> Exercise
Below are records to be repeated in full. Give them exactly.

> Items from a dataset
********
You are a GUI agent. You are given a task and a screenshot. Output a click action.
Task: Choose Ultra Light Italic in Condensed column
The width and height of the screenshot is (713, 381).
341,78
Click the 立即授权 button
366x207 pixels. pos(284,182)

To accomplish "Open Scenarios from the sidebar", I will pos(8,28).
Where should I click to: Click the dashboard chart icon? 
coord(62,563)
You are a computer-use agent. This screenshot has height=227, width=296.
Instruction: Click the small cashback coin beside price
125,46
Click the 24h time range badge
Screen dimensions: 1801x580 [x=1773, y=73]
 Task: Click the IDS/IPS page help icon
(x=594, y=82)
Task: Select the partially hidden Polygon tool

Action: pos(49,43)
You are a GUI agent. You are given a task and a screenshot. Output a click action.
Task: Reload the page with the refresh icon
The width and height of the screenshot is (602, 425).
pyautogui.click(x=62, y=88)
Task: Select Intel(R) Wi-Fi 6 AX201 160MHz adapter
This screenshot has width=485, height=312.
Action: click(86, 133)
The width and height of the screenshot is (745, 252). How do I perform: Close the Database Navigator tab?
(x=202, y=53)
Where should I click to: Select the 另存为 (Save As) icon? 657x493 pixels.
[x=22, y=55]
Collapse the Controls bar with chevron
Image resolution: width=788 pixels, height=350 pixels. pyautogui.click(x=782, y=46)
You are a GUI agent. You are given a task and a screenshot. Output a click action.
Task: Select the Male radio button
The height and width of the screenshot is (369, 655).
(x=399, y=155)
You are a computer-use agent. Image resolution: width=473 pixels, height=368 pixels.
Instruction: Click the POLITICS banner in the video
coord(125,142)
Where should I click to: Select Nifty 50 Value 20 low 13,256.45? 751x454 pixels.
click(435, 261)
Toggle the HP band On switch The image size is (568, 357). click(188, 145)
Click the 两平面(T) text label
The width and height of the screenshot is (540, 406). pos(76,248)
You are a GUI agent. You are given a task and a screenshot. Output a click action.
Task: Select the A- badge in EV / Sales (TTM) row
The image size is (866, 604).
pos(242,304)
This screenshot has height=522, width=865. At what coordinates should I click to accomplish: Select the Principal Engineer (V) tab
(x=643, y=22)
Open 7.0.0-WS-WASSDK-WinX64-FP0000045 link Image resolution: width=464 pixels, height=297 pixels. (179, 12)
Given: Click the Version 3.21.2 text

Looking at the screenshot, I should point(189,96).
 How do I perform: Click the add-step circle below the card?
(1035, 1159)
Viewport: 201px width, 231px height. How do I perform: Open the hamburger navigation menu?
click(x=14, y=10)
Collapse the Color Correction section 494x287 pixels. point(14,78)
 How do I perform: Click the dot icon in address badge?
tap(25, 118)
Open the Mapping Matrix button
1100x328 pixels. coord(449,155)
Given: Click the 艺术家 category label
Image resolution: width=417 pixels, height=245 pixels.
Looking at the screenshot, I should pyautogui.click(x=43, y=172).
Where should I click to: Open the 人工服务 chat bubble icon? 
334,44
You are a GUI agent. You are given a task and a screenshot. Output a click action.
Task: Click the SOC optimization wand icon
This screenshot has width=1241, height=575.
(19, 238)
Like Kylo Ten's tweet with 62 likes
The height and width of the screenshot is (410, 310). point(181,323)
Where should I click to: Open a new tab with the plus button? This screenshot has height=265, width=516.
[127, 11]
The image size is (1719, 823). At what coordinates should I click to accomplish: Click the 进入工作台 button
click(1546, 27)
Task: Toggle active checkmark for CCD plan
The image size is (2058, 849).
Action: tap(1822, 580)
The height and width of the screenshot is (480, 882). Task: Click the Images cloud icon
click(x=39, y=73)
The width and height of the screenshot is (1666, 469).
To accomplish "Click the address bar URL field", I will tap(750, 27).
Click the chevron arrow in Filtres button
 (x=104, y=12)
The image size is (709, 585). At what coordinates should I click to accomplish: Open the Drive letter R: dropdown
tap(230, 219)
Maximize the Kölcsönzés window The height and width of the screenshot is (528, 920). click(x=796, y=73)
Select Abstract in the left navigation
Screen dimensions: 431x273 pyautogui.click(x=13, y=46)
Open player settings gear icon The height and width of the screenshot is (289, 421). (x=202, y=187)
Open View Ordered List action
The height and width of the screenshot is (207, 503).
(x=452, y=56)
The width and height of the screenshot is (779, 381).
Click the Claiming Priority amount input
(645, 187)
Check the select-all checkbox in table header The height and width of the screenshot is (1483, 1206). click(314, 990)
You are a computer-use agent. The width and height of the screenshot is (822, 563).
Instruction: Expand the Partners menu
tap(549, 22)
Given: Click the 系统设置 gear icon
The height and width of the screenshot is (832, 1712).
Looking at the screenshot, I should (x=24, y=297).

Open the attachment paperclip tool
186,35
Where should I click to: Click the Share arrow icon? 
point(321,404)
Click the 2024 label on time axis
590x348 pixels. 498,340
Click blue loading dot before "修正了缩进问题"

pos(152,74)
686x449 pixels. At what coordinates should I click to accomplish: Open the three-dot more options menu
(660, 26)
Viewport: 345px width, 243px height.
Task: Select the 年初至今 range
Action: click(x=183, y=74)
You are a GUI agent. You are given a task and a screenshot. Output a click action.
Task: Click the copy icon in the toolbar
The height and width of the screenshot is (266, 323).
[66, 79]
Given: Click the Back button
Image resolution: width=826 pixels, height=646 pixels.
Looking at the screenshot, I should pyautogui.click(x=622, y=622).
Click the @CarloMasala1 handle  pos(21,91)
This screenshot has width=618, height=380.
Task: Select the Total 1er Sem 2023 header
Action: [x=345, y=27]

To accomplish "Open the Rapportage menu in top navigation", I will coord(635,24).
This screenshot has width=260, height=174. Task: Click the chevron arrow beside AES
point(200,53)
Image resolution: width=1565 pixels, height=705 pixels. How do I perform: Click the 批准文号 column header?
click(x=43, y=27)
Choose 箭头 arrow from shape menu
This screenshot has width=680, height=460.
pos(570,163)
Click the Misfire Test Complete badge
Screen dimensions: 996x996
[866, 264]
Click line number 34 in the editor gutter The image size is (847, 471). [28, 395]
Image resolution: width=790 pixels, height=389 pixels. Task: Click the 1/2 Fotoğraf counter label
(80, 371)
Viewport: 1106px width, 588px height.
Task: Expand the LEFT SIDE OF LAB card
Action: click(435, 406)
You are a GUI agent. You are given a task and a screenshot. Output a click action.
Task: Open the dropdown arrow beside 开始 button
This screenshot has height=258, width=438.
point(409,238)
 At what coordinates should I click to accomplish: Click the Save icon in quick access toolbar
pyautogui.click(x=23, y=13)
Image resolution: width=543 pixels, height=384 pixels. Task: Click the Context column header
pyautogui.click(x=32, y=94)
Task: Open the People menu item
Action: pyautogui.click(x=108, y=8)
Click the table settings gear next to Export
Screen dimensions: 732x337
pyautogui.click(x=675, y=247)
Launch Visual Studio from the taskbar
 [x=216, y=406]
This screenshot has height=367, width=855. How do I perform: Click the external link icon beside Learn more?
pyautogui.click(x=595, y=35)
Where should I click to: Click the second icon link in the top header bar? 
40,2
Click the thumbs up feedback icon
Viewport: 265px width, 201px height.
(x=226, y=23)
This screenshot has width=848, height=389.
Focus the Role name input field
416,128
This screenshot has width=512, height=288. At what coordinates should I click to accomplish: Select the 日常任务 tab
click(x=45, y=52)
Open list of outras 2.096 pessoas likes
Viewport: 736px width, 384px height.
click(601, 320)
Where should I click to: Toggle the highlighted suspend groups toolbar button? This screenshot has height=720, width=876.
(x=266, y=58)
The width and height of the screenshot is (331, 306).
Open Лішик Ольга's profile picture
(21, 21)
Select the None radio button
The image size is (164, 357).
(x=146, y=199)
********
> Reply to the task
You are a GUI agent. You are given a task and a screenshot. Output a click action.
Task: Choose Ultra Light Italic in Condensed column
The width and height of the screenshot is (713, 381).
341,78
Click the 立即授权 button
366x207 pixels. pos(284,182)

To accomplish "Open Scenarios from the sidebar", I will pos(8,28).
Where should I click to: Click the dashboard chart icon? 
coord(62,563)
You are a computer-use agent. This screenshot has height=227, width=296.
Instruction: Click the small cashback coin beside price
125,46
Click the 24h time range badge
Screen dimensions: 1801x580 [x=1773, y=73]
 Task: Click the IDS/IPS page help icon
(x=594, y=82)
Task: Select the partially hidden Polygon tool

Action: pos(49,43)
You are a GUI agent. You are given a task and a screenshot. Output a click action.
Task: Reload the page with the refresh icon
The width and height of the screenshot is (602, 425).
pyautogui.click(x=62, y=88)
Task: Select Intel(R) Wi-Fi 6 AX201 160MHz adapter
This screenshot has width=485, height=312.
Action: click(86, 133)
The width and height of the screenshot is (745, 252). How do I perform: Close the Database Navigator tab?
(x=202, y=53)
Where should I click to: Select the 另存为 (Save As) icon? 657x493 pixels.
[x=22, y=55]
Collapse the Controls bar with chevron
Image resolution: width=788 pixels, height=350 pixels. pyautogui.click(x=782, y=46)
You are a GUI agent. You are given a task and a screenshot. Output a click action.
Task: Select the Male radio button
The height and width of the screenshot is (369, 655).
(x=399, y=155)
You are a computer-use agent. Image resolution: width=473 pixels, height=368 pixels.
Instruction: Click the POLITICS banner in the video
coord(125,142)
Where should I click to: Select Nifty 50 Value 20 low 13,256.45? 751x454 pixels.
click(435, 261)
Toggle the HP band On switch The image size is (568, 357). click(188, 145)
Click the 两平面(T) text label
The width and height of the screenshot is (540, 406). pos(76,248)
You are a GUI agent. You are given a task and a screenshot. Output a click action.
Task: Select the A- badge in EV / Sales (TTM) row
The image size is (866, 604).
pos(242,304)
This screenshot has height=522, width=865. At what coordinates should I click to accomplish: Select the Principal Engineer (V) tab
(x=643, y=22)
Open 7.0.0-WS-WASSDK-WinX64-FP0000045 link Image resolution: width=464 pixels, height=297 pixels. (179, 12)
Given: Click the Version 3.21.2 text

Looking at the screenshot, I should point(189,96).
 How do I perform: Click the add-step circle below the card?
(1035, 1159)
Viewport: 201px width, 231px height. How do I perform: Open the hamburger navigation menu?
click(x=14, y=10)
Collapse the Color Correction section 494x287 pixels. point(14,78)
 How do I perform: Click the dot icon in address badge?
tap(25, 118)
Open the Mapping Matrix button
1100x328 pixels. coord(449,155)
Given: Click the 艺术家 category label
Image resolution: width=417 pixels, height=245 pixels.
Looking at the screenshot, I should pyautogui.click(x=43, y=172).
Where should I click to: Open the 人工服务 chat bubble icon? 
334,44
You are a GUI agent. You are given a task and a screenshot. Output a click action.
Task: Click the SOC optimization wand icon
This screenshot has width=1241, height=575.
(19, 238)
Like Kylo Ten's tweet with 62 likes
The height and width of the screenshot is (410, 310). point(181,323)
Where should I click to: Open a new tab with the plus button? This screenshot has height=265, width=516.
[127, 11]
The image size is (1719, 823). At what coordinates should I click to accomplish: Click the 进入工作台 button
click(1546, 27)
Task: Toggle active checkmark for CCD plan
The image size is (2058, 849).
Action: tap(1822, 580)
The height and width of the screenshot is (480, 882). Task: Click the Images cloud icon
click(x=39, y=73)
The width and height of the screenshot is (1666, 469).
To accomplish "Click the address bar URL field", I will tap(750, 27).
Click the chevron arrow in Filtres button
 (x=104, y=12)
The image size is (709, 585). At what coordinates should I click to accomplish: Open the Drive letter R: dropdown
tap(230, 219)
Maximize the Kölcsönzés window The height and width of the screenshot is (528, 920). click(x=796, y=73)
Select Abstract in the left navigation
Screen dimensions: 431x273 pyautogui.click(x=13, y=46)
Open player settings gear icon The height and width of the screenshot is (289, 421). (x=202, y=187)
Open View Ordered List action
The height and width of the screenshot is (207, 503).
(x=452, y=56)
The width and height of the screenshot is (779, 381).
Click the Claiming Priority amount input
(645, 187)
Check the select-all checkbox in table header The height and width of the screenshot is (1483, 1206). click(314, 990)
You are a computer-use agent. The width and height of the screenshot is (822, 563).
Instruction: Expand the Partners menu
tap(549, 22)
Given: Click the 系统设置 gear icon
The height and width of the screenshot is (832, 1712).
Looking at the screenshot, I should (x=24, y=297).

Open the attachment paperclip tool
186,35
Where should I click to: Click the Share arrow icon? 
point(321,404)
Click the 2024 label on time axis
590x348 pixels. 498,340
Click blue loading dot before "修正了缩进问题"

pos(152,74)
686x449 pixels. At what coordinates should I click to accomplish: Open the three-dot more options menu
(660, 26)
Viewport: 345px width, 243px height.
Task: Select the 年初至今 range
Action: click(x=183, y=74)
You are a GUI agent. You are given a task and a screenshot. Output a click action.
Task: Click the copy icon in the toolbar
The height and width of the screenshot is (266, 323).
[66, 79]
Given: Click the Back button
Image resolution: width=826 pixels, height=646 pixels.
Looking at the screenshot, I should pyautogui.click(x=622, y=622).
Click the @CarloMasala1 handle  pos(21,91)
This screenshot has width=618, height=380.
Task: Select the Total 1er Sem 2023 header
Action: [x=345, y=27]

To accomplish "Open the Rapportage menu in top navigation", I will coord(635,24).
This screenshot has width=260, height=174. Task: Click the chevron arrow beside AES
point(200,53)
Image resolution: width=1565 pixels, height=705 pixels. How do I perform: Click the 批准文号 column header?
click(x=43, y=27)
Choose 箭头 arrow from shape menu
This screenshot has width=680, height=460.
pos(570,163)
Click the Misfire Test Complete badge
Screen dimensions: 996x996
[866, 264]
Click line number 34 in the editor gutter The image size is (847, 471). [28, 395]
Image resolution: width=790 pixels, height=389 pixels. Task: Click the 1/2 Fotoğraf counter label
(80, 371)
Viewport: 1106px width, 588px height.
Task: Expand the LEFT SIDE OF LAB card
Action: click(435, 406)
You are a GUI agent. You are given a task and a screenshot. Output a click action.
Task: Open the dropdown arrow beside 开始 button
This screenshot has height=258, width=438.
point(409,238)
 At what coordinates should I click to accomplish: Click the Save icon in quick access toolbar
pyautogui.click(x=23, y=13)
Image resolution: width=543 pixels, height=384 pixels. Task: Click the Context column header
pyautogui.click(x=32, y=94)
Task: Open the People menu item
Action: pyautogui.click(x=108, y=8)
Click the table settings gear next to Export
Screen dimensions: 732x337
pyautogui.click(x=675, y=247)
Launch Visual Studio from the taskbar
 [x=216, y=406]
This screenshot has height=367, width=855. How do I perform: Click the external link icon beside Learn more?
pyautogui.click(x=595, y=35)
Where should I click to: Click the second icon link in the top header bar? 
40,2
Click the thumbs up feedback icon
Viewport: 265px width, 201px height.
(x=226, y=23)
This screenshot has width=848, height=389.
Focus the Role name input field
416,128
This screenshot has width=512, height=288. At what coordinates should I click to accomplish: Select the 日常任务 tab
click(x=45, y=52)
Open list of outras 2.096 pessoas likes
Viewport: 736px width, 384px height.
click(601, 320)
Where should I click to: Toggle the highlighted suspend groups toolbar button? This screenshot has height=720, width=876.
(x=266, y=58)
The width and height of the screenshot is (331, 306).
Open Лішик Ольга's profile picture
(21, 21)
Select the None radio button
The image size is (164, 357).
(x=146, y=199)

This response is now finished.